输入格式
iterable类型的数据,单词是要split的
sentences = [['A1','A2'],[],[],....]
模型训练
# 引入 word2vec
from gensim.models import word2vec
# 引入日志配置
import logging
logging.basicConfig(format='%(asctime)s : %(levelname)s : %(message)s', level=logging.INFO)
# 引入数据集
raw_sentences = ["the quick brown fox jumps over the lazy dogs","yoyoyo you go home now to sleep"]
# 切分词汇
sentences= [s.encode('utf-8').split() for s in sentences]
# 构建模型
model = word2vec.Word2Vec(sentences, min_count=1)
# 进行相关性比较
model.similarity('dogs','you')
模型保存
model.save('/tmp/MyModel')
# 前一组方法保存的文件不能利用文本编辑器查看但是保存了训练的全部信息,可以在读取后追加训练
model.save_word2vec_format('/tmp/mymodel.txt',binary = False)

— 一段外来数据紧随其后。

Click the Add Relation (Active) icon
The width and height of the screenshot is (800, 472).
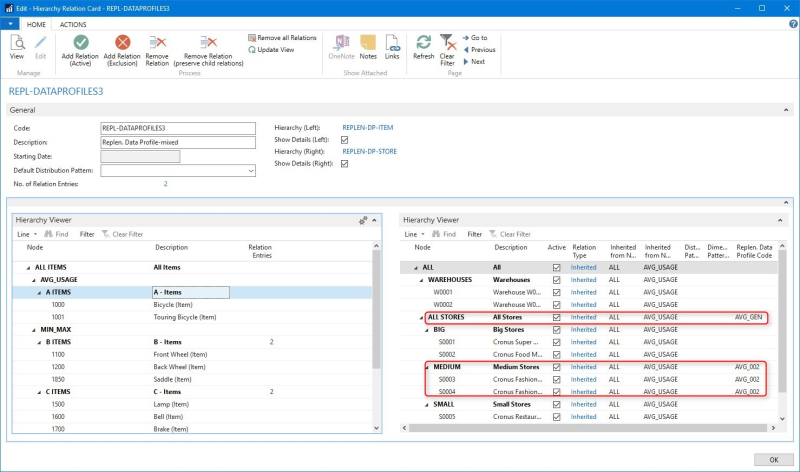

model.save_word2vec_format('/tmp/mymodel.bin.gz',binary = True)
# 后一组方法保存为word2vec文本格式但是保存时丢失了词汇树等部分信息,不能追加训练
追加+训练
model = gensim.models.Word2Vec.load('/tmp/mymodel')
model.train(more_sentences)
模型加载
model = gensim.models.Word2Vec.load('/tmp/mymodel')